It’s quite possible that a Tory toady is in the government whips’ office being briefed on the wording of a question for the prime minister about the latest employment figures as you read this.
The headline numbers for the three months to the end of April do indeed look good, and with Theresa May now losing ministers over her disastrous handling of Brexit, she could surely use something to smile about.
Beyond those headlines, however, there is plenty for the opposition to get their teeth into.
Let me explain: economists had predicted that wage growth would remain flat at 2.9 per cent over the period in question. It actually fell to 2.8 per cent.
That’s still ahead of inflation – 2.4 per cent currently with an updated figure due today – so people’s living standards are showing improvement.
But the rate of it is only very modest and it bears repeating that inflation was up at 3.1 per cent as recently as November.
That serves to underline the most important takeaway from these figures, one that the PM won’t welcome a reminder of. If wage growth is only barely running ahead of inflation at a time of record employment, labour shortages across various sectors of the economy and low unemployment, what happens if, sorry, when that situation changes?
It might soon be about to. The official figures tell us only what has happened, not what is going to happen. An indication of that was provided via the publication of the closely watched quarterly ManpowerGroup Employment Outlook Survey, which polls more than 2,000 employers.
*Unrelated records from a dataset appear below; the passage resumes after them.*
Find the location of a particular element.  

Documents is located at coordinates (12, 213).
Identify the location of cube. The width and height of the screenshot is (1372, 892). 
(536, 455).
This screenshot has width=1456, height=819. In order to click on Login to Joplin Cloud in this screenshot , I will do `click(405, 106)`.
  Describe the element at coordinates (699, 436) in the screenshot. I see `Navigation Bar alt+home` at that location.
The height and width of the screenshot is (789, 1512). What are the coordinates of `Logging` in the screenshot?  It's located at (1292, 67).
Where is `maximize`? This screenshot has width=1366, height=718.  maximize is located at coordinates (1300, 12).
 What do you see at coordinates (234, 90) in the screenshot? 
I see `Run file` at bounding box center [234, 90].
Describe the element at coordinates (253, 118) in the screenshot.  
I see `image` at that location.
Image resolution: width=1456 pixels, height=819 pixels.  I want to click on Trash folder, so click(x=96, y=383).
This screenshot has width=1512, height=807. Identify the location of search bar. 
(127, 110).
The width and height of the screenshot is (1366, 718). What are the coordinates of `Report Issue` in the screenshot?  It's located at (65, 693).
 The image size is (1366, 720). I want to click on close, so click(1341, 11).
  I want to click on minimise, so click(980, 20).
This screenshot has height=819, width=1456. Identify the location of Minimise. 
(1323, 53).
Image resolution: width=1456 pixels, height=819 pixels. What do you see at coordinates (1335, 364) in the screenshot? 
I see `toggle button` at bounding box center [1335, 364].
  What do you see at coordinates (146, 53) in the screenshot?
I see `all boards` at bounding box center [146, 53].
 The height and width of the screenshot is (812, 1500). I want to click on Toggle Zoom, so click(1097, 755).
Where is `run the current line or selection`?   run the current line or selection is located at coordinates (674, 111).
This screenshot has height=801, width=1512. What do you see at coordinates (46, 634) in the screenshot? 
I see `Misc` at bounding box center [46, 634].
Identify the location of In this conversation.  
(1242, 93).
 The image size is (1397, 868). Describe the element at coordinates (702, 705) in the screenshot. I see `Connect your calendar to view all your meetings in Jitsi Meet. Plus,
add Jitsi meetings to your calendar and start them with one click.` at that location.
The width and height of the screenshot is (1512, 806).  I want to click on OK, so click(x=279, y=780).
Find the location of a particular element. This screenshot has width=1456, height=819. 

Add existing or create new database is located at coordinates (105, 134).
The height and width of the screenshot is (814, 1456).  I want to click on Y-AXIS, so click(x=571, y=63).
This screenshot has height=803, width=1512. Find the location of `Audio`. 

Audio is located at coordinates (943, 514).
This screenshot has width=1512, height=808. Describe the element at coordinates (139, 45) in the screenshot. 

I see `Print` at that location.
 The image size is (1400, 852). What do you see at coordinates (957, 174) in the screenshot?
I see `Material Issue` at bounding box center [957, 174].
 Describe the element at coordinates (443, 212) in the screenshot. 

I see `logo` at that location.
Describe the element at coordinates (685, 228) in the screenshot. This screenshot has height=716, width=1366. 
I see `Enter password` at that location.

This study found that hiring confidence in the UK’s business and financial services sector has sunk into negative territory for the first time in nearly a decade, with a net of minus 1 per cent for this crucial part of the UK economy, which indicates job cuts may be on the way.
The overall nationwide outlook looks a little better at plus 4 per cent, but that still represents its lowest level since 2012, when the economy was mired in gloom.
The survey data follows hot on the heels of the dismal official figures concerning manufacturing output in April, showing an unexpected 1.4 per cent fall, the steepest for five years.
It bears repeating that Britain is currently still a member of the European Union, with all the benefits of the single market, the customs union, frictionless free trade around the continent and privileged trading arrangements with a raft of external countries.
Things could obviously get nasty very quickly when that is removed, especially if the government’s floundering efforts fail to secure a workable deal, which looks increasingly likely. You don’t have to take my word for it, however. Just check out the modelling done by the Department for Exiting the European Union.
A recent TUC analysis showed that real wages are still worth £24 a week less than they were before the financial crisis of 2008 struck. They are not forecast to return to their pre-crash level until 2025, representing their slowest recovery in two centuries, under a period of mostly Conservative rule.
So Ms May really has nothing at all to gloat about. The whips would be advised to supply their chosen lickspittle with an alternative subject.